_What you have to do_
Put the part of the items that starts at the line containing "Given: Click the Bilhete" and runs through the last item into a JSON list of strings, one string per line, with blank lines left out. Leave out the pictures.

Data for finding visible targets
+--
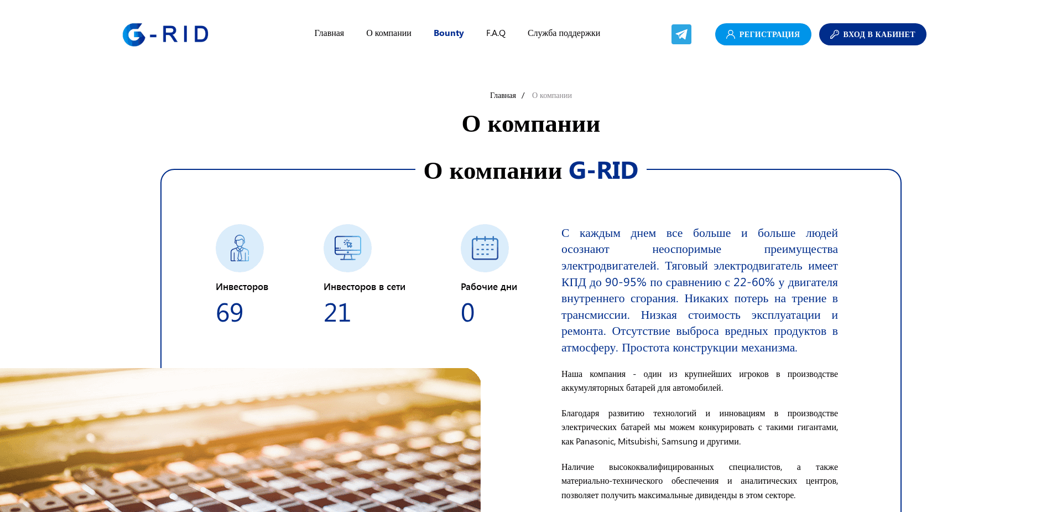The width and height of the screenshot is (1062, 512).
Task: Click the investors count 69
Action: pos(230,313)
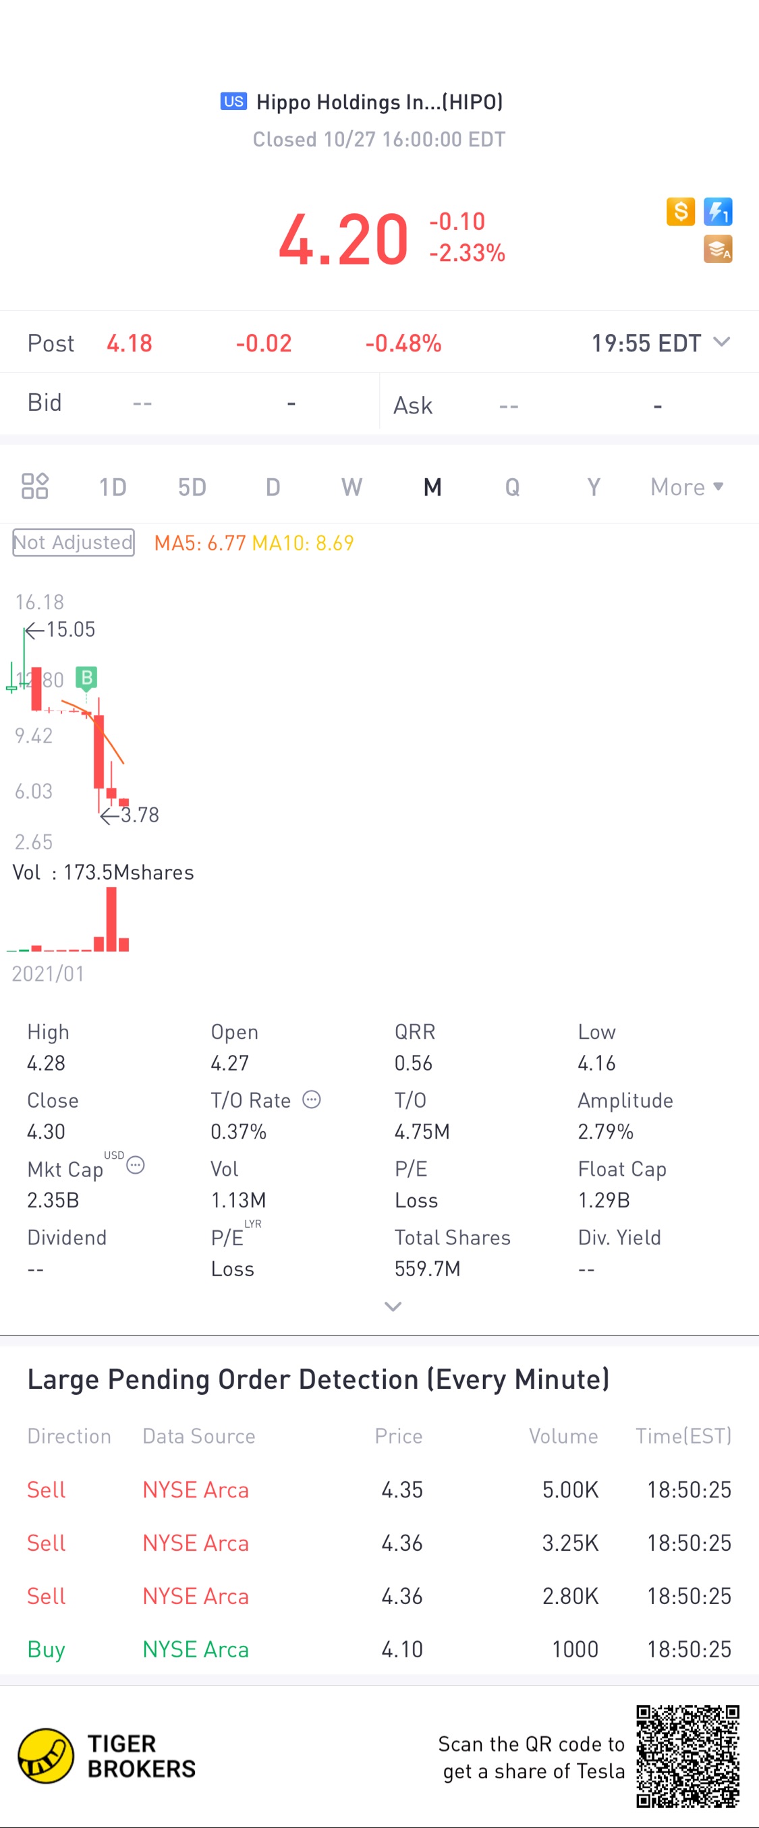Open the chart layout grid icon
759x1828 pixels.
(x=35, y=486)
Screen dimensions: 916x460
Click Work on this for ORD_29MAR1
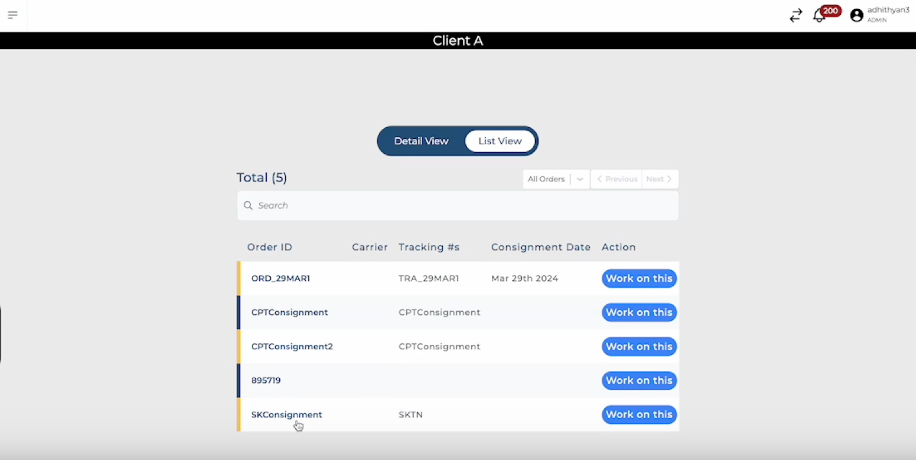click(x=639, y=278)
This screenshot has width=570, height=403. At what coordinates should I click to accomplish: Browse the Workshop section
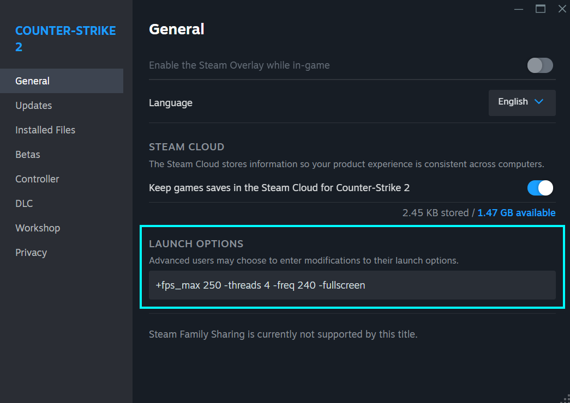tap(38, 228)
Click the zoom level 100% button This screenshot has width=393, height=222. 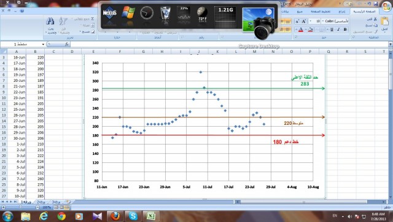click(47, 207)
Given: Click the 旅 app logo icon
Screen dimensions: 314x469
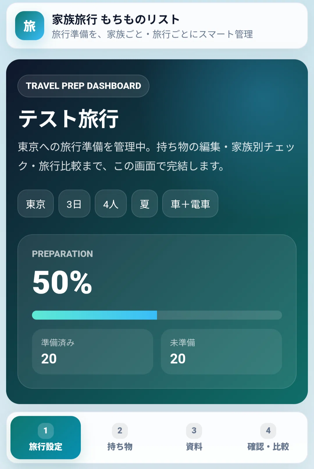Looking at the screenshot, I should pyautogui.click(x=30, y=26).
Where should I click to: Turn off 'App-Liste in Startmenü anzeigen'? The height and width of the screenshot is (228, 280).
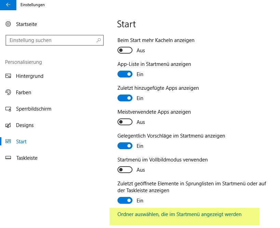click(125, 74)
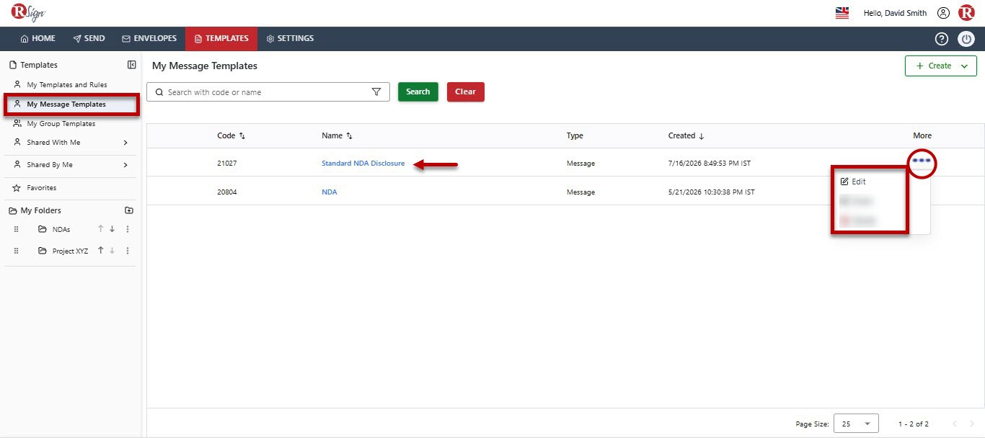Image resolution: width=985 pixels, height=438 pixels.
Task: Open filter icon in search box
Action: tap(376, 92)
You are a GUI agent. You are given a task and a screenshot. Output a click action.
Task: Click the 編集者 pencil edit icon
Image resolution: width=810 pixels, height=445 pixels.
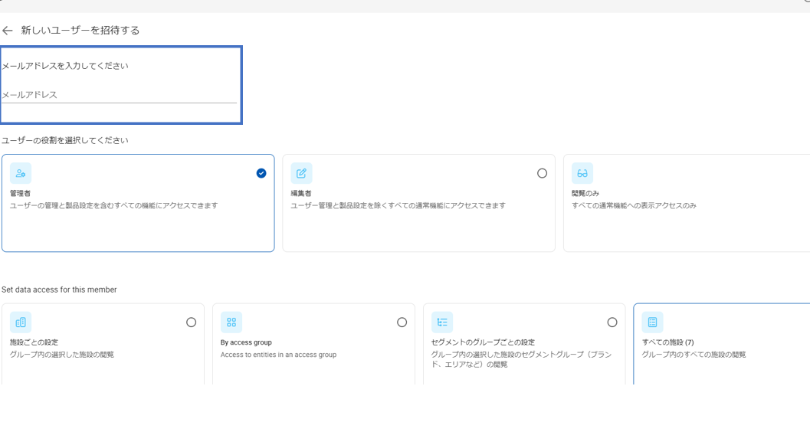coord(301,173)
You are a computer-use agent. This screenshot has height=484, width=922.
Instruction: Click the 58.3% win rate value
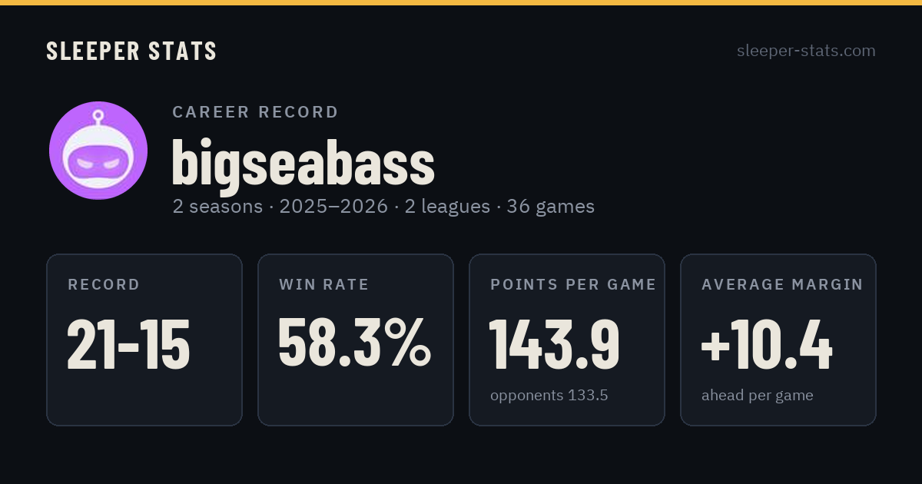click(355, 344)
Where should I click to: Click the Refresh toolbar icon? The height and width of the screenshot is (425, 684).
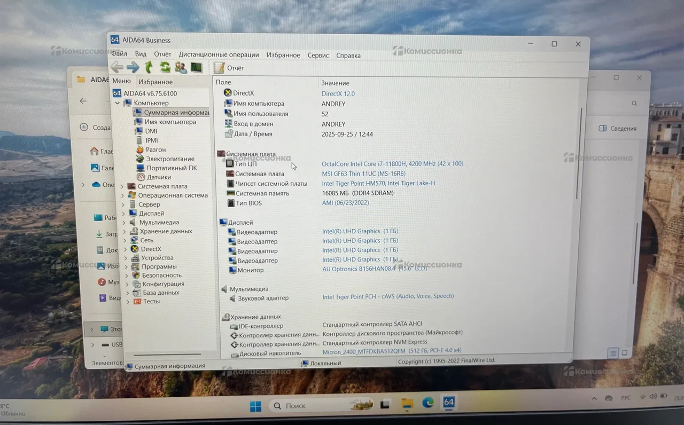click(165, 67)
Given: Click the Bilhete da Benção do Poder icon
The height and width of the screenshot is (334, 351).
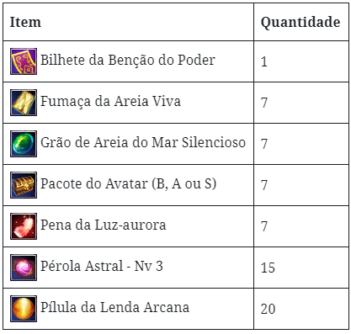Looking at the screenshot, I should 24,61.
+--
_Output for this task_
[
  "Given: Click the Bilhete da Benção do Poder icon",
  "The height and width of the screenshot is (334, 351).",
  "Looking at the screenshot, I should 24,61."
]